**题目设定**
把包含“Where should I”的那一行起直到条目末尾的所有内容重新写出，将其中的“Switch”替换为“Go”，其余内容保持不变。答案中不要包含图片。

指点数据行:

:::::

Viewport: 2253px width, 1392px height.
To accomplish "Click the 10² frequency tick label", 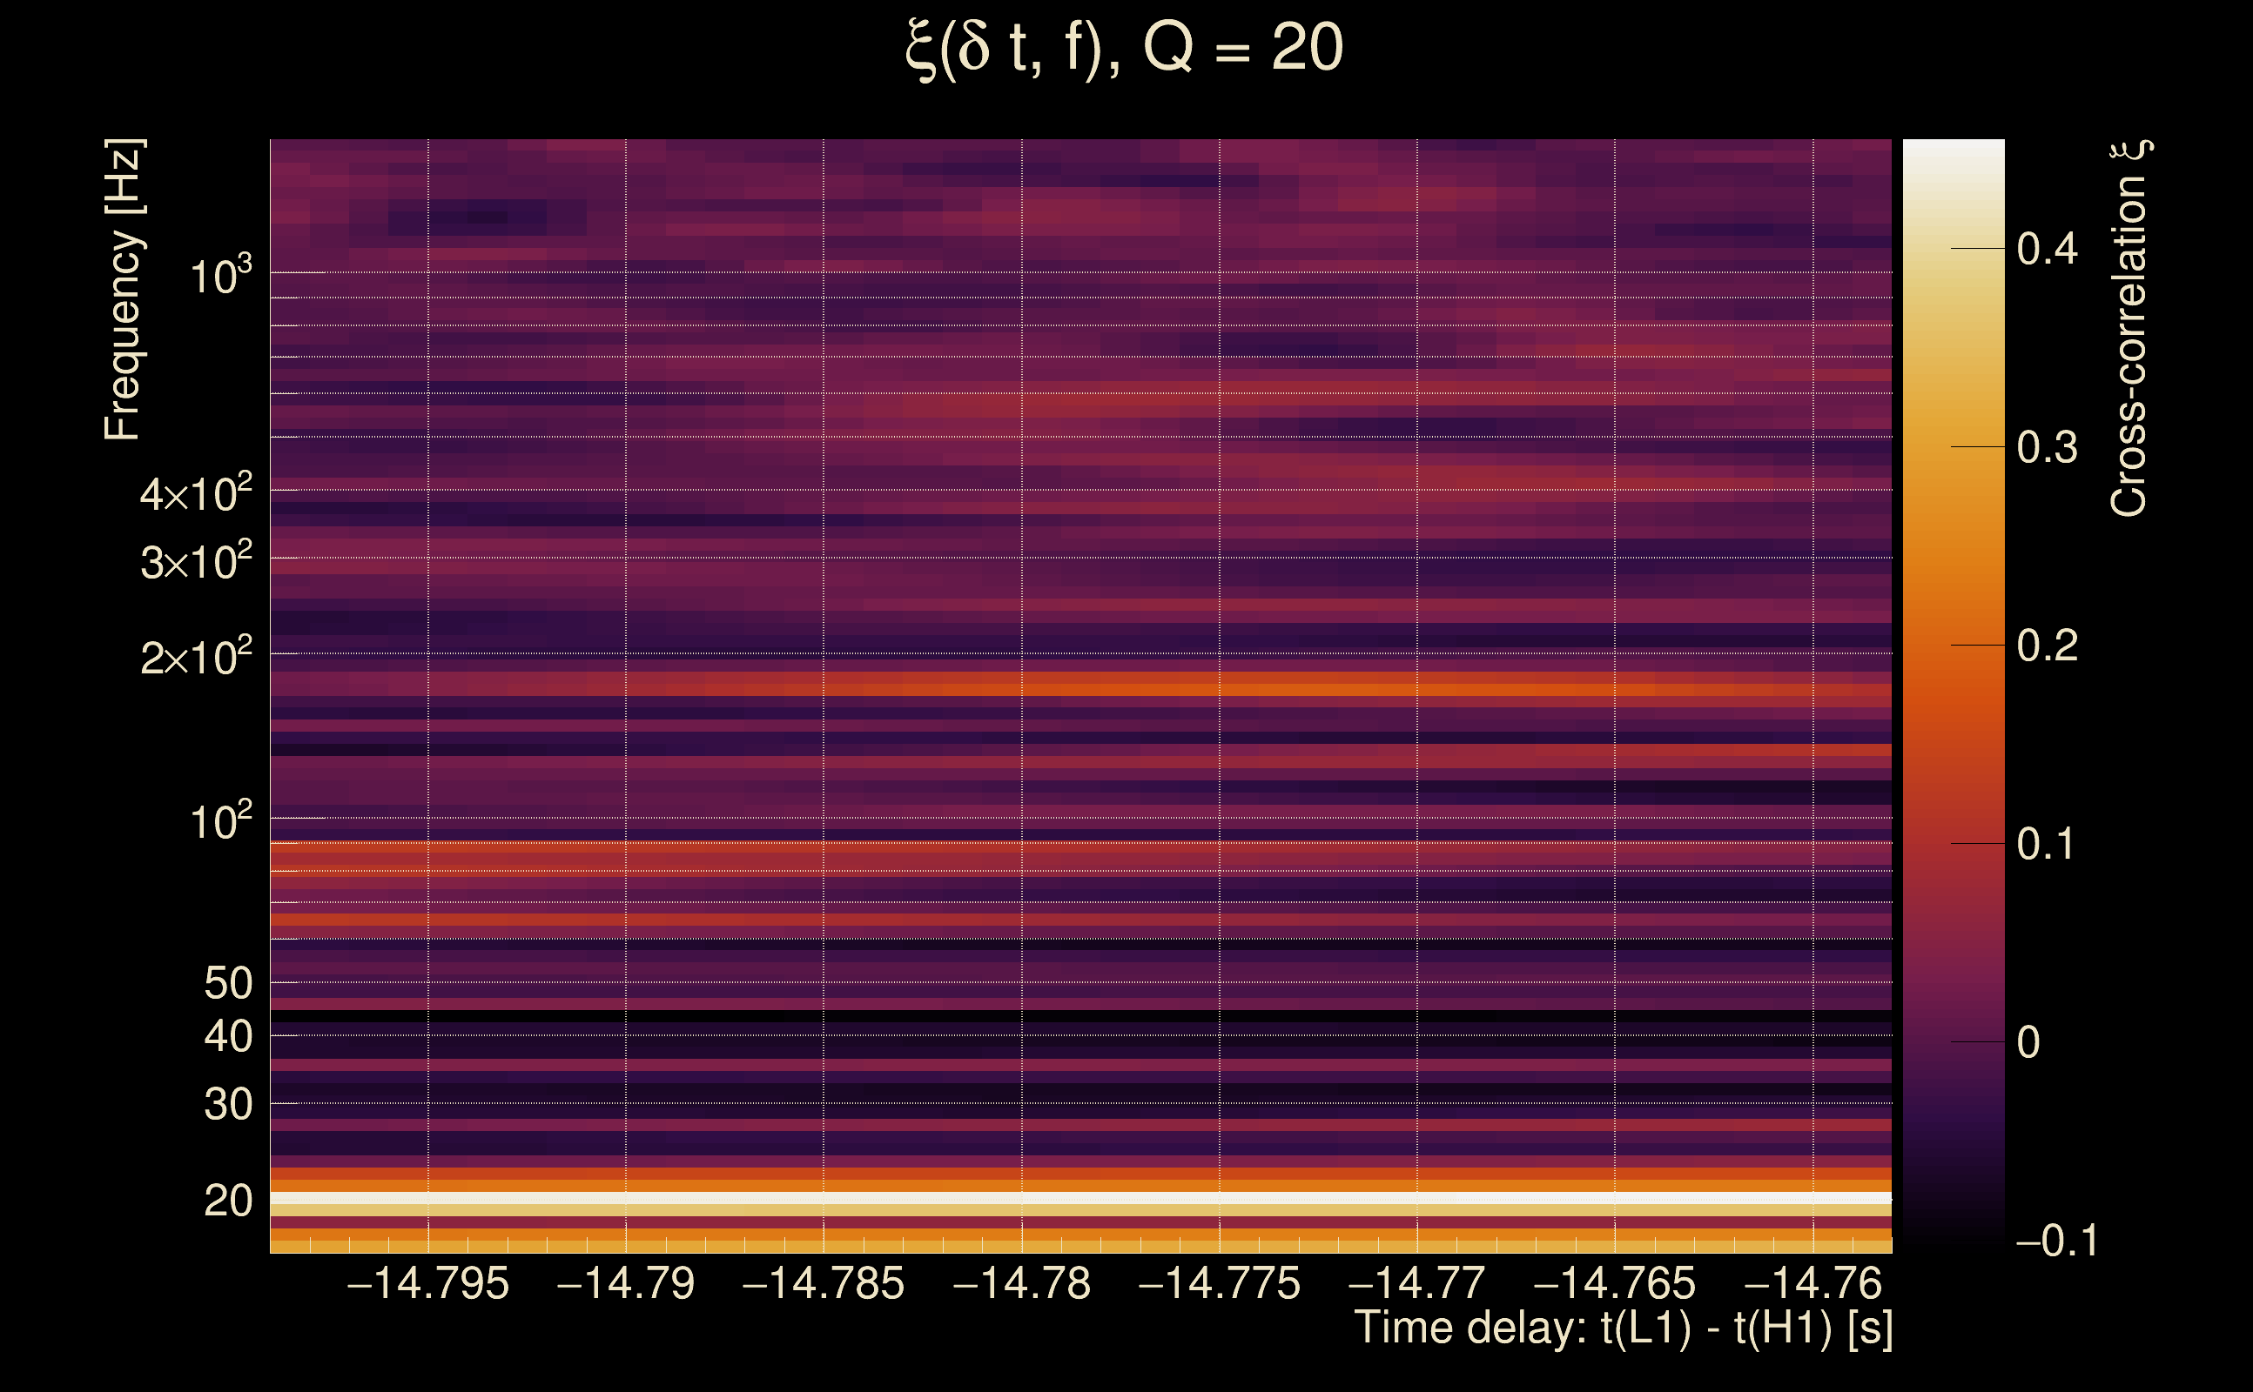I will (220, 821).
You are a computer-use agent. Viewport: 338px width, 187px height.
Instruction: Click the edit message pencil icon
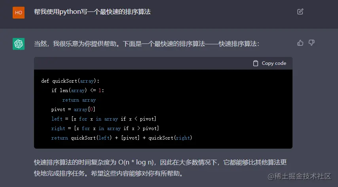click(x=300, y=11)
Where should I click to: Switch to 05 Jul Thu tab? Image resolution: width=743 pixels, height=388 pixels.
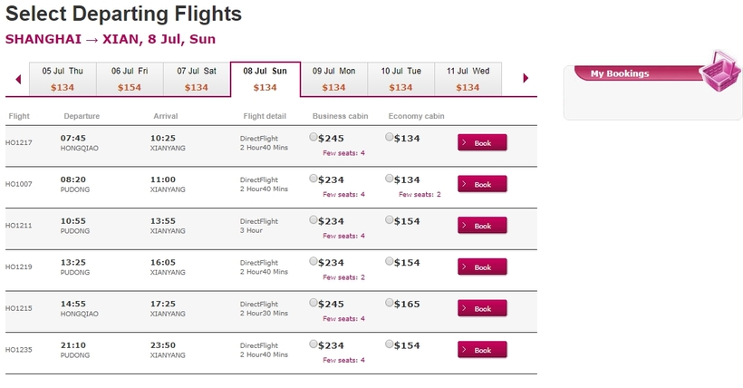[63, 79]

:::::

**书面作答**
Where should I click to: Go to 05 Jul Thu tab? Image resolution: width=743 pixels, height=388 pixels.
[63, 79]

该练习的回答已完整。